Whistleblower Donald Trump retaliated against a director who refused to give shares to Melania



CNN

A former executive at Donald Trump’s media company says the former president retaliated against a board member who refused to give Melania Trump company stock, according to a report in The Washington Post.

According to the Washington Post, Will Wilkerson filed a complaint with the Securities and Exchange Commission in August against Trump’s media and has also provided a portion of internal documents to the SEC. The documents contained an email, which Wilkerson also shared with the Post, in which company founder Andy Litinsky claims the former president retaliated against the former first lady for refusing to gift stock.

The former president is the chairman and majority shareholder of TMTG, which is the parent company of social media platform Truth Social.

Litinsky, a 2004 contestant on Trump’s TV show “The Apprentice,” refused Trump’s requests and was removed from TMTG’s board a month later, according to the Post. Wilkerson told the Post that Litinsky believes his ouster was retaliation for not handing over his shares to Melania Trump. Litinsky did not respond to a request for comment.

Patrick Mincey, the attorney representing Wilkerson, confirmed that Wilkerson had been fired after speaking with Post reporters on Thursday. Wilkerson is also represented by attorneys Stephen Bell and Phil Brewster.

“Trump Media’s termination of the whistleblower after The Washington Post contacted the company for comment is retaliation against an SEC whistleblower,” Mincey, Bell and Brewster said jointly.

A spokesperson representing TMTG disputed the facts of the Post’s story.

“The Washington Post published a story full of false and defamatory statements and other fabricated psychodrama,” he said. “We will treat the republishing of these statements as legally actionable evidence, as evidence against negligence against the truth.”

Melania Trump and the SEC did not respond to a request for comment.

Since its inception, TMTG has been mired in controversy and red flags. “Strange and dark” was how Matthew Tuttle, CEO of Tuttle Capital Management LLC, described the financial deals behind Trump’s media to CNN.

Wilkerson told the Post that Trump refused to put his money into the company, despite his demand that he own 90% of its shares. Fundraising was difficult for the company due to Trump’s allegations of fraud in the 2020 presidential election, so they decided on a different way to raise money to avoid investor scrutiny.

TMTG revealed late last year that it would exit through a merger with Digital World Acquisition Corp., a type of shell company known as a SPAC, or special purpose acquisition company. SPACs raise money to be used to acquire and bring private companies public. They are essentially blank check companies that exist only to find suitable merger partners.

But the controversial merger has been stalled by legal controls. The Department of Justice is investigating, in addition to the SEC. In late June, Digital World reported that its board members had received subpoenas from a federal grand jury in the Southern District of New York in connection with due diligence on the deal.

Digital World said federal probes have blocked its ability to complete the deal with TMTG. Digital World failed to receive shareholder approval last month to extend its merger agreement with TMTG. However, the shell company said it was able to buy extra time last month because its backer, ARC Global Investments II, put nearly $3 million into the company’s trust account to exercise an option to extend the merger agreement by three months.
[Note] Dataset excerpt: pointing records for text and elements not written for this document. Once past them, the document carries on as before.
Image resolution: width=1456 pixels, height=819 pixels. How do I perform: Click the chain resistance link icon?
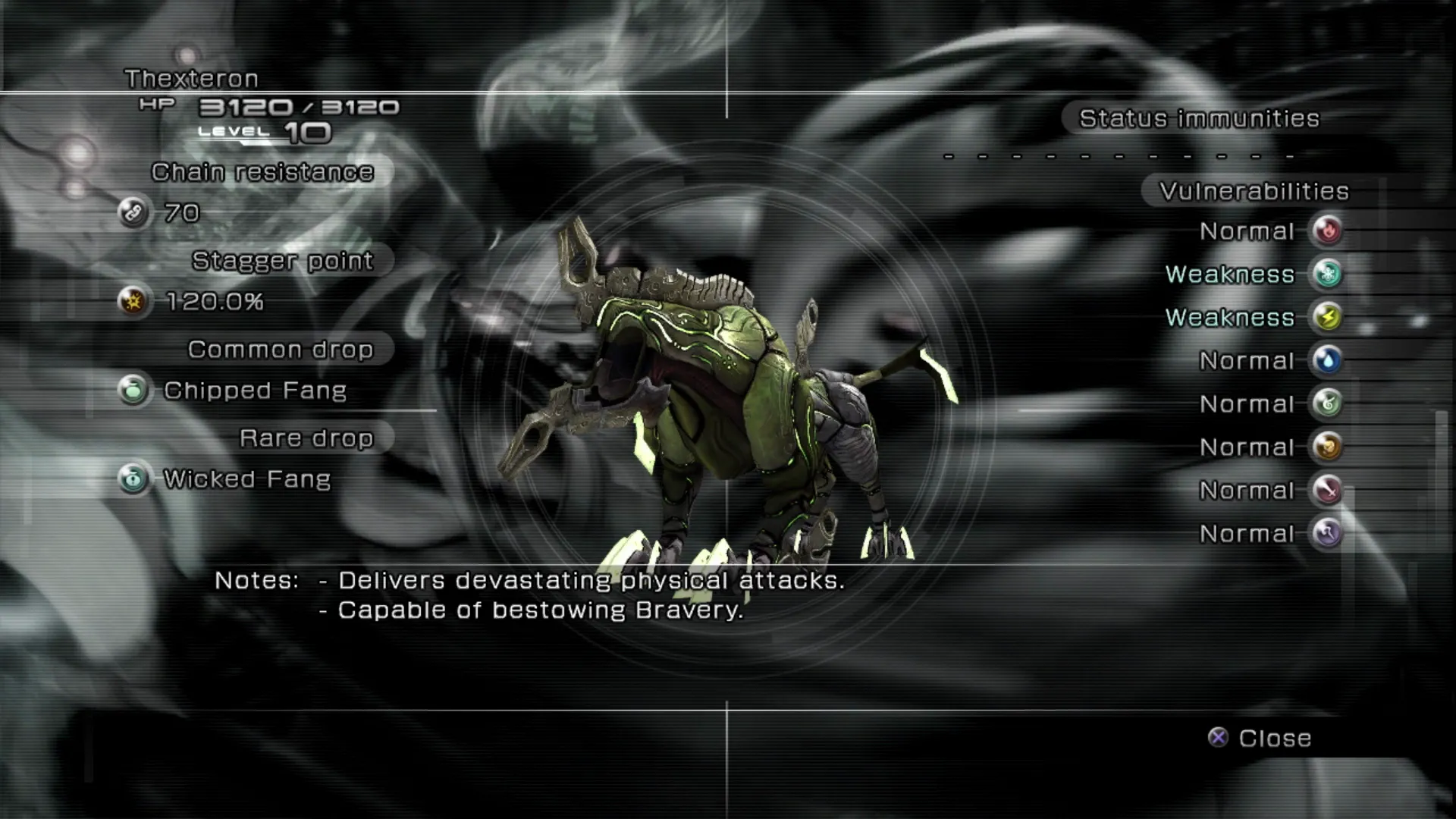[x=133, y=213]

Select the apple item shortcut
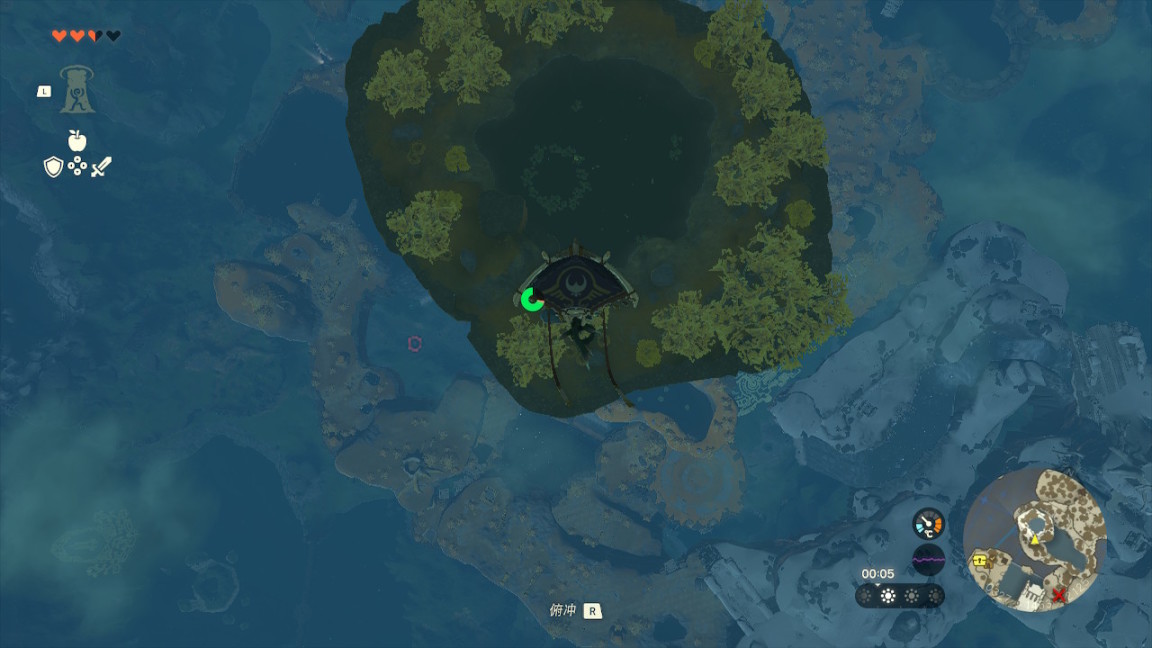point(77,140)
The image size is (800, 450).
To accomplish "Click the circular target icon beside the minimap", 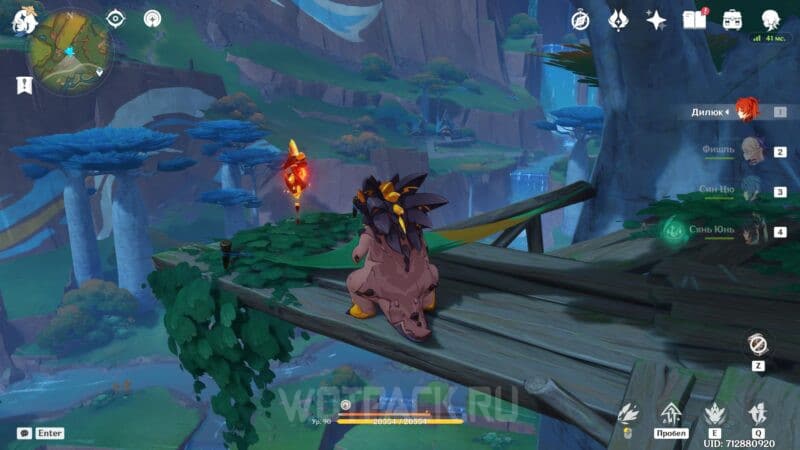I will pyautogui.click(x=152, y=18).
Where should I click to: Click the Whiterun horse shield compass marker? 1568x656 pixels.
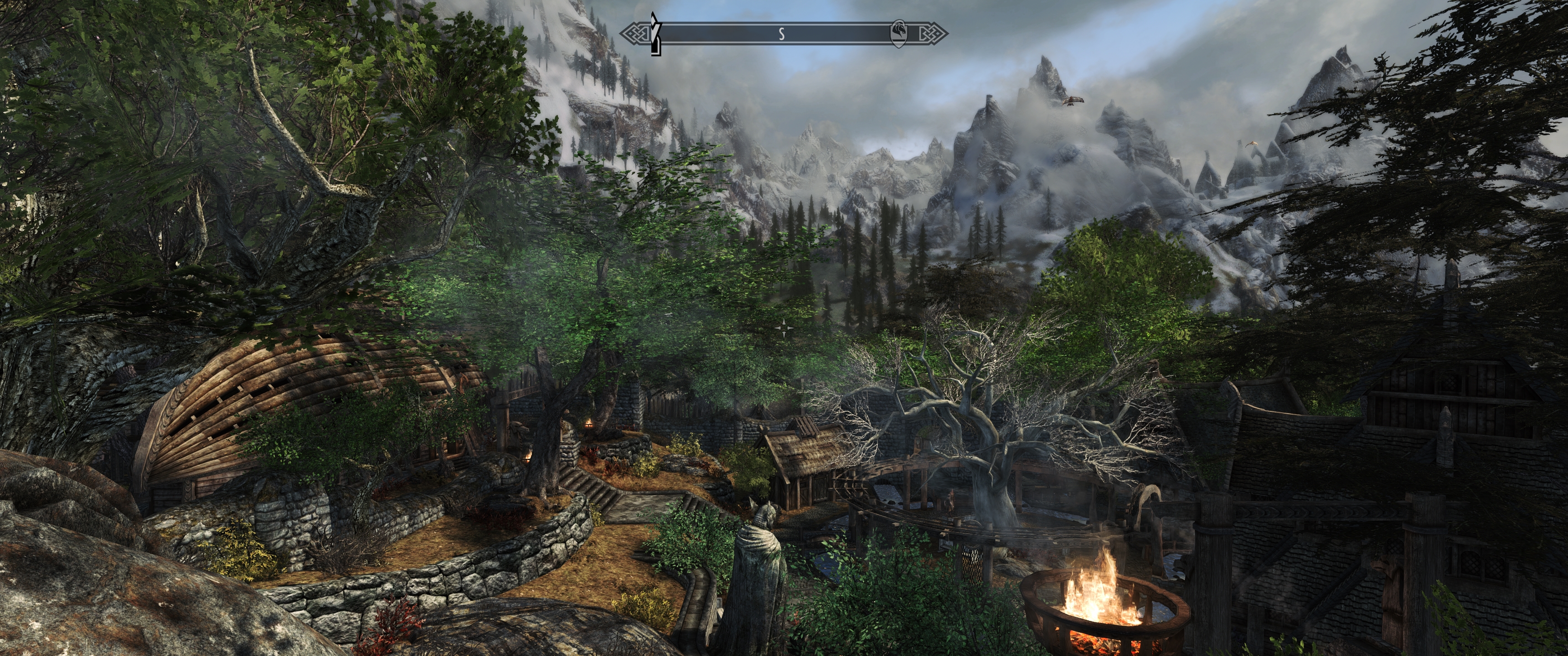pos(898,33)
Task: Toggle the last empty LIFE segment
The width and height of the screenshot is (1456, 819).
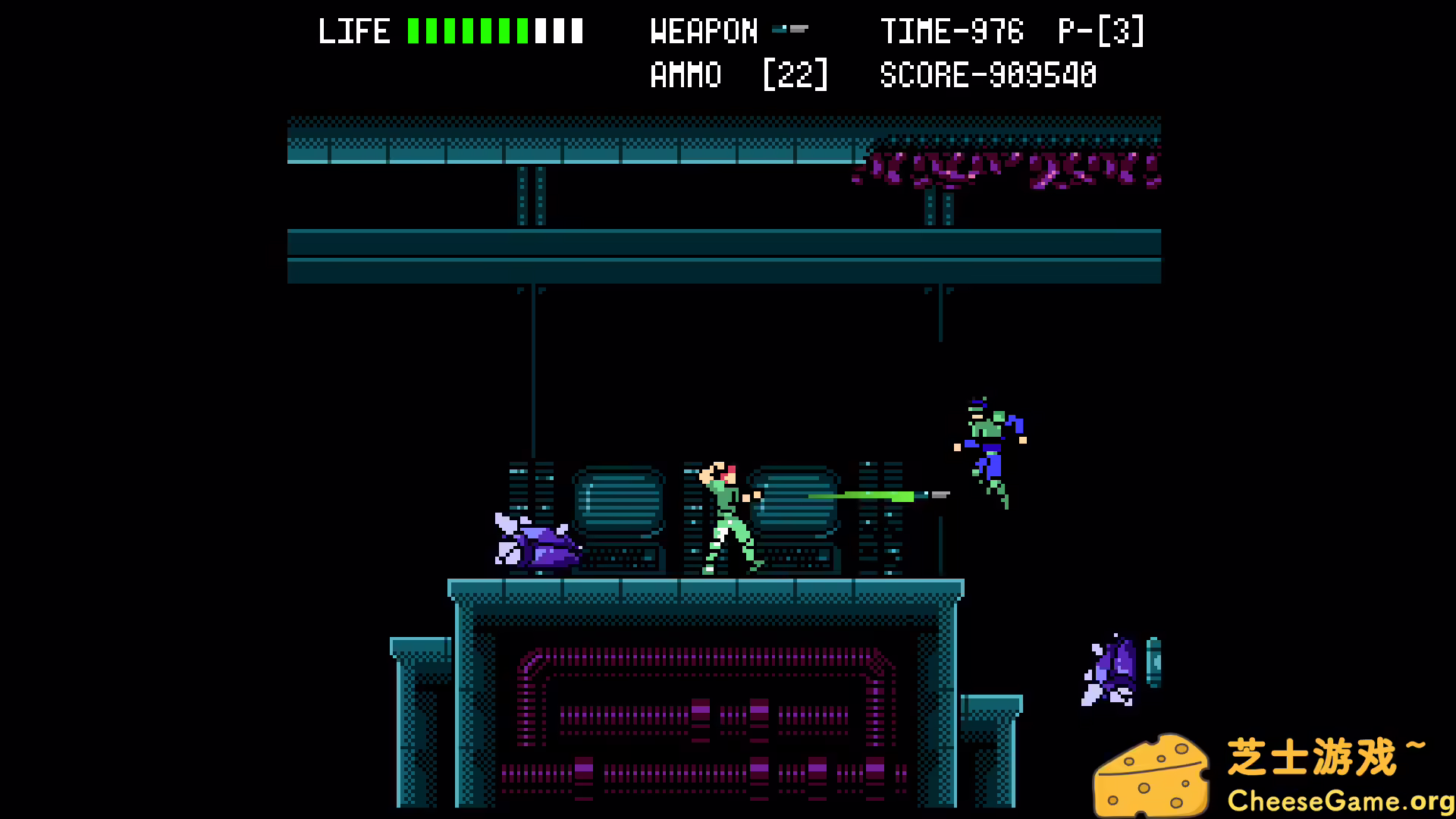Action: click(576, 30)
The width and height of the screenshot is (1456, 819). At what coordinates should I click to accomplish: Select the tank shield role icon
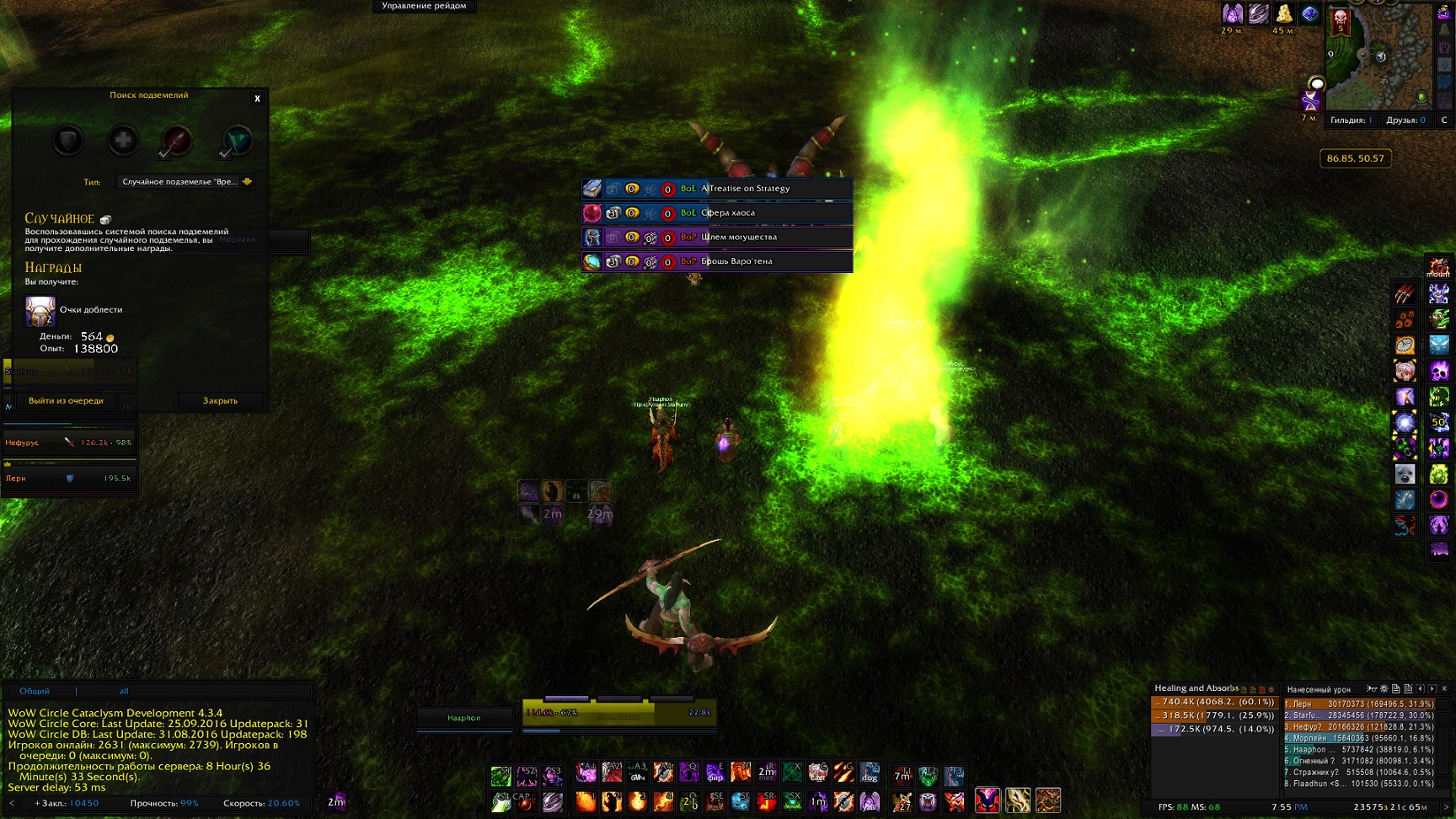tap(68, 141)
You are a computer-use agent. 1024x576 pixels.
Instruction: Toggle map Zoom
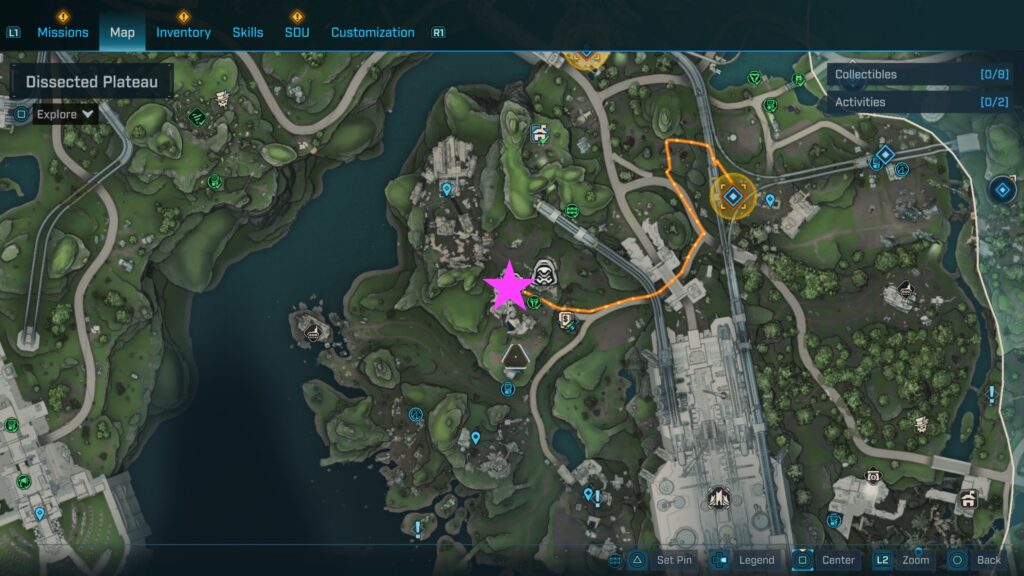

If that hadn’t happened, the whole deal could have unraveled, forcing Digital World to return the roughly $300 million it raised. This money is to finance the merger with TMTG owner Truth Social. A settlement would also threaten the additional $1 trillion the Trump media company has raised.

Digital World shares fell 8% to $16.11 on Monday, down nearly 70% this year.

While SPACs have become popular on Wall Street in part because they can save time and money compared to traditional initial public offerings, regulators have also warned investors about companies that go public that way. For example, SPAC sponsors may have conflicts of interest that allow them to obtain more favorable investment terms than the public, giving them an incentive to proceed with the merger even if the deal is bad for ordinary investors.